**TEXTAUSZUG:**

::::::::

Die verschiedenen Ebenen der Vernetzung innerhalb der Digital Humanities bieten damit zahlreiche Möglichkeiten der Kommunikation zwischen den Interessierten. Dies ist sicherlich gewinnbringend für alle Bemühungen um die Digital Humanities, zu hinterfragen ist der über den allgemeinen Austausch hinaus gehende Mehrwert. Im Panel soll daher diskutiert werden, wie die verschiedenen Vernetzungsebenen einzuschätzen sind, ob die dargestellte Struktur, wie sie zur Zeit existiert – also mit zahlreichen Überschneidungen der Vernetzungen, institutioneller, aber auch personeller Natur –, sinnvoll und gewinnbringend für alle Beteiligten ist, wie die Aufgaben der jeweiligen Strukturen angesehen werden und ob es Handlungsbedarf für Veränderungen im Bereich Vernetzung der Digital Humanities im deutschsprachigen Raum gibt.

Im Panel sollen Vertreter_innen aller vier aufgeführten Vernetzungsebenen in einem kurzen einleitenden Beitrag ihre jeweiligen Tätigkeitsfelder vorstellen. Dabei sollen die eigenen Aufgaben und der eigene Anspruch an die Vernetzung als Schwerpunkte der Kurzpräsentationen dargelegt werden. Dafür sind 40 Minuten vorgesehen. Damit stehen jedem/r Vortragenden etwa fünf Minuten Zeit für die Präsentation zur Verfügung.

Im Anschluss findet eine Diskussion unter den Vortragenden statt, für die 20 Minuten veranschlagt werden. Dabei soll auf die sechs folgenden Leitfragen eingegangen werden:

Zum Abschluss des Panels soll die Diskussion dieser Fragen ins Publikum getragen werden. Dabei ist auch möglich und gewünscht, dass die Zuhörer_innen weitere Themenfelder eröffnen. Für diese Diskussionsrunde sind 30 Minuten vorgesehen.

::::::::

**BEREITGESTELLTES MATERIAL:**
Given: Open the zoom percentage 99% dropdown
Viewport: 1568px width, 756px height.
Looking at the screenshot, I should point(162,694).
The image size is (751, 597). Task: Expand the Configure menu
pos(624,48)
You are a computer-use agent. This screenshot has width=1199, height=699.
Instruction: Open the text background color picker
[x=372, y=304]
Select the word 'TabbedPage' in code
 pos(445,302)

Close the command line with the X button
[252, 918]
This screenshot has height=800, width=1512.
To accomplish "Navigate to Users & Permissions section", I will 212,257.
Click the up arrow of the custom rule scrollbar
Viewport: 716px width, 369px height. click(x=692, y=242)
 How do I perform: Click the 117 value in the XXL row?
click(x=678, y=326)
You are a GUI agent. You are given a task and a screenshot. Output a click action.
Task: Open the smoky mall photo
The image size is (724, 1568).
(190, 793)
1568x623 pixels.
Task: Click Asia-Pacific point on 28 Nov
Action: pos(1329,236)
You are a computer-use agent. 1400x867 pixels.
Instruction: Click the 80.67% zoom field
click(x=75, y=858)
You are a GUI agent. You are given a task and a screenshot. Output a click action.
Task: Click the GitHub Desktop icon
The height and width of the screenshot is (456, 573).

::::::::

**AUFGABEN:**
**A.** Können Sie den Absatz im Textauszug, der mit „Im Panel sollen Vertreter_innen“ beginnt, als knappe Liste wiedergeben, ohne seine wesentlichen Angaben zu verlieren?
**B.** Wie könnte der Textauszug zur Vernetzung in den Digital Humanities nach seinem letzten Satz weitergehen? Schreiben Sie ihn fort.

**GEGEBENE ANTWORTEN:**
**A.**
- Vertreter_innen aller vier Vernetzungsebenen stellen in kurzen Einstiegsbeiträgen ihre Tätigkeitsfelder vor.
- Im Mittelpunkt stehen die eigenen Aufgaben und der eigene Anspruch an die Vernetzung.
- Dafür sind insgesamt 40 Minuten eingeplant.
- Jede vortragende Person hat etwa fünf Minuten Zeit.

**B.**
Die Panelleitung und Diskussionsmoderation übernimmt Dr. Andreas Christoph (Universität Jena – Ernst-Hackel-Haus). Als Diskutant_innen sind vorgesehen:

Vertreter_in DHd (seitens des Verbandes wird in Kürze eine Person benannt)

Prof. Dr. Heike Neuroth (Fachhochschule Potsdam – Bibliothekswissenschaften) (Bereitschaft zur Teilnahme per E-Mail zugesagt)

Prof. Dr. Cathleen Kantner (Universität Stuttgart – Sozialwissenschaften, Internationale Beziehungen und Europäische Integration; Stellvertretende Sprecherin der fachspezifischen Arbeitsgruppen bei CLARIN-D) (Bereitschaft zur Teilnahme per E-Mail zugesagt)

Dr. Leif Scheuermann (Universität Graz – Alte Geschichte und Altertumskunde; Universität Erfurt – Max-Weber-Kolleg, Interdisciplinary Center of E-Humanities in History and Social Sciences (ICE)) (Bereitschaft zur Teilnahme per E-Mail zugesagt)

Patrick Pfeil, M.A. (Universität Leipzig – Alte Geschichte; Koordinator des LiT-Facharbeitskreises „Digital Humanities in Sachsen“) (als Antragsteller zugesagt)

Dr. Barbara Aehnlich (Universität Jena – Geschichte der deutschen Sprache; Koordinatorin des DHnet Jena) (als Antragstellerin zugesagt)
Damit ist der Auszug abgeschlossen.